Gossiping Interval Rate Limiter
This is a little experiment in distributed rate-limiting. It uses a standard
token bucket, which is adjusted to account for peers’ recent traffic. Those
adjustments can take a count negative (this doesn’t happen in the standard
single-node case).
There are some requirements for the current implementation to work. The
major one is that nodes’ clocks should be synchronised to within around one
gossip tick (this is well within typical NTP performance) - there need to be
a sufficient number of rounds of gossip to propagate traffic information across
the node set within each interval.
Although the protocol shouldn’t go massively adrift as long as servers are
within an epoch of each other, it will at the least take longer to converge.
This lack of convergence opens a cluster up to a greater burst of traffic.
This is a straightforward push-pull implementation; each node shares a map of
node -> traffic history for its most recently-committed epoch. On receipt
of a gossip request, a node will respond with traffic for the corresponding
epoch, accounting for this as it does; however, if that traffic is for a
different epoch then it will take no proactive effort to gossip that.
Unlike typical gossip protocols that use Lamport clocks, this protocol uses
a timestamp (with epoch-level resolution) to coordinate. (It does not seem
unreasonable to require that nodes in a cluster have closely-synchronised time.)
Each epoch lasts for a second. Within that second, a node collects traffic
history for each bucket that it allocates tokens to. It will not allocate more
tokens than are in that bucket; however, it will not correct the bucket’s
capacity until its current epoch ticks over (at which point it will add a
summary of that traffic to the gossiped content of the last-committed epoch).
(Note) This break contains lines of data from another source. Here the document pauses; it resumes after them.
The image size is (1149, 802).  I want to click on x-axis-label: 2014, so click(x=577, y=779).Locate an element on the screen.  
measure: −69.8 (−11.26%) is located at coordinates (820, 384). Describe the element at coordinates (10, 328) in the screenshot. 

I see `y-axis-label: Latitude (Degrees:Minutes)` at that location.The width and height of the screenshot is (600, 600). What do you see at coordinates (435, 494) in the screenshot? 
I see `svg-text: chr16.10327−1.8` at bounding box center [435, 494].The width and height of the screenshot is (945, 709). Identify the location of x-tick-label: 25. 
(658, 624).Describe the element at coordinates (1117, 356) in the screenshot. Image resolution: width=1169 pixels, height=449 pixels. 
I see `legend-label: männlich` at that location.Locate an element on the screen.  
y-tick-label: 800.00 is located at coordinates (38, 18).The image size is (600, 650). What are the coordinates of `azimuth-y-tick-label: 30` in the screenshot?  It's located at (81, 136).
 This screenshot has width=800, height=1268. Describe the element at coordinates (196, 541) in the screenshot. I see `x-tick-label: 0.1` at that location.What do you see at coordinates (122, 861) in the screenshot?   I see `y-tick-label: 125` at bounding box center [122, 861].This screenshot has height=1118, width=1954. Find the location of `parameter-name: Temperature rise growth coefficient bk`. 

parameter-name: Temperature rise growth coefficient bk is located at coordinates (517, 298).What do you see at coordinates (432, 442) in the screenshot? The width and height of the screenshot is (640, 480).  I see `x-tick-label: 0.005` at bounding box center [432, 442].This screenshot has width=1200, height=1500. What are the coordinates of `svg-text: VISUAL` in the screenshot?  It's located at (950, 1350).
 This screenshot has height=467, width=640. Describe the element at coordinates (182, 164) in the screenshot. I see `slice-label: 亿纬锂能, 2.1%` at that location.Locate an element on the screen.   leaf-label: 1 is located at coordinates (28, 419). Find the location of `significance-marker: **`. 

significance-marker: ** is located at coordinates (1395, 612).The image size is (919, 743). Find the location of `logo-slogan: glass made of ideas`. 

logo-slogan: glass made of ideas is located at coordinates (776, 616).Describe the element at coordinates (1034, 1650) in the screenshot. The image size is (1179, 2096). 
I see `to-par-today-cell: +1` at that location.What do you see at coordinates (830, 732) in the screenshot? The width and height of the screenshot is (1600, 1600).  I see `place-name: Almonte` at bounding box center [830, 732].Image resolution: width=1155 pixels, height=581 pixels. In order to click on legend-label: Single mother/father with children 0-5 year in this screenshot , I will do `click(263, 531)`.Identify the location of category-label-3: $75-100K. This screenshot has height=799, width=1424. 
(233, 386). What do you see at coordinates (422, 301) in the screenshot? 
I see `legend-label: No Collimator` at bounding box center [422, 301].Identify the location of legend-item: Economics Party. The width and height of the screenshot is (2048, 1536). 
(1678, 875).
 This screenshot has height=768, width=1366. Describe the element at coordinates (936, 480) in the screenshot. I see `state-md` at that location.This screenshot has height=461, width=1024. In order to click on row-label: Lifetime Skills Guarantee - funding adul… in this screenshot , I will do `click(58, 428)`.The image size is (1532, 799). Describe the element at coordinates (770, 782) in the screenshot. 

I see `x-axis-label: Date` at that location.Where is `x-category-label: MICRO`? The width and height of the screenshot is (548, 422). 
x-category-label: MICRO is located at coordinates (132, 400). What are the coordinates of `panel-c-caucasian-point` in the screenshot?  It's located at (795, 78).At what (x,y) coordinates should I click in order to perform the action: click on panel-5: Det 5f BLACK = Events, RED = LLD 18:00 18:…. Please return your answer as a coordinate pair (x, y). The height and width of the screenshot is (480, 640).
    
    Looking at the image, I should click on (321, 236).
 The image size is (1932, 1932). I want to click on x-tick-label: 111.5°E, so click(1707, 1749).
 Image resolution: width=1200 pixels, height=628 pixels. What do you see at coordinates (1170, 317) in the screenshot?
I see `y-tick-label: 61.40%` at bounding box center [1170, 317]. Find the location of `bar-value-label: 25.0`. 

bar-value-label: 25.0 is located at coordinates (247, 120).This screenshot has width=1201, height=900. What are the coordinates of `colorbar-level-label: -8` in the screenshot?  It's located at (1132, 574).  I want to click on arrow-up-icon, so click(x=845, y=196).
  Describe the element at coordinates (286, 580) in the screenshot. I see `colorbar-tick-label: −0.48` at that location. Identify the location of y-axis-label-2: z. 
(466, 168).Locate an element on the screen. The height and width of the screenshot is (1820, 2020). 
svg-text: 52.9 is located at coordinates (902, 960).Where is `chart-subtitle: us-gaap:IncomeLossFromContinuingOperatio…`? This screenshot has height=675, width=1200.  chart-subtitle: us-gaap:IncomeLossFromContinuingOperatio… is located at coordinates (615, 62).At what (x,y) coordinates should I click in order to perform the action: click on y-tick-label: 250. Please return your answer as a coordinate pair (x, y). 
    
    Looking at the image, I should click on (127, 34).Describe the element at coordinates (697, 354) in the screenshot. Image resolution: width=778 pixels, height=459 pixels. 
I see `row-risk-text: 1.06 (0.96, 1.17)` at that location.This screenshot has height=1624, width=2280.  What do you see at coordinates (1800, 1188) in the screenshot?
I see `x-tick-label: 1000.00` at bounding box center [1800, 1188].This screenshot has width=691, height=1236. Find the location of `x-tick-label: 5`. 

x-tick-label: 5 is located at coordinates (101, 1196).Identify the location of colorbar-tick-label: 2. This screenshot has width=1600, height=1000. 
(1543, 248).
Consequently, it is possible for a greedy client to request bucket max tokens
from each node, thereby potentially exceeding the single-node maximum burst
by that factor. Under such circumstances, the nodes will gossip on the following
epoch, correcting their bucket values - which will therefore become negative.
Under this situation, it will take longer for the buckets to regain a positive
capacity.
The upshot of all that is that bursts can be steeper than configured, but the
average throughput of tokens remains as configured, in the long run.
Each partition will deliver tokens at the same, total rate. If splits last more
than an epoch (this is very likely) then the protocol has no chance at all to
recover those totals, although a rejoined network will reconverge and begin
delivering tokens at the global rate again.
Anti-entropy
Adding new limits may build on this.
Extend to cope with desynchronised nodes.
It’s in priciple possible to cope with nodes whose clocks are further skewed.
The accounting trick remains the same; the gossip protocol needs to offer
more node data for exchange to do this.
The idea for this is inspired by a blog post describing Yahoo’s “cloudbouncer”;
there aren’t many details in that post - this is just a quick take on one way
that might work. Any misunderstandings are entirely my own.
https://yahooeng.tumblr.com/post/111288877956/cloud-bouncer-distributed-rate-limiting-at-yahoo
It’s the shortest English word with the letters “G”, “R” and “L” in order; and it does work using
intervals, which fills in the backronym.
Picking the first word alphabetically instead it would be “aggregately”, which is one of those things
you’ll only find in a Scrabble dictionary.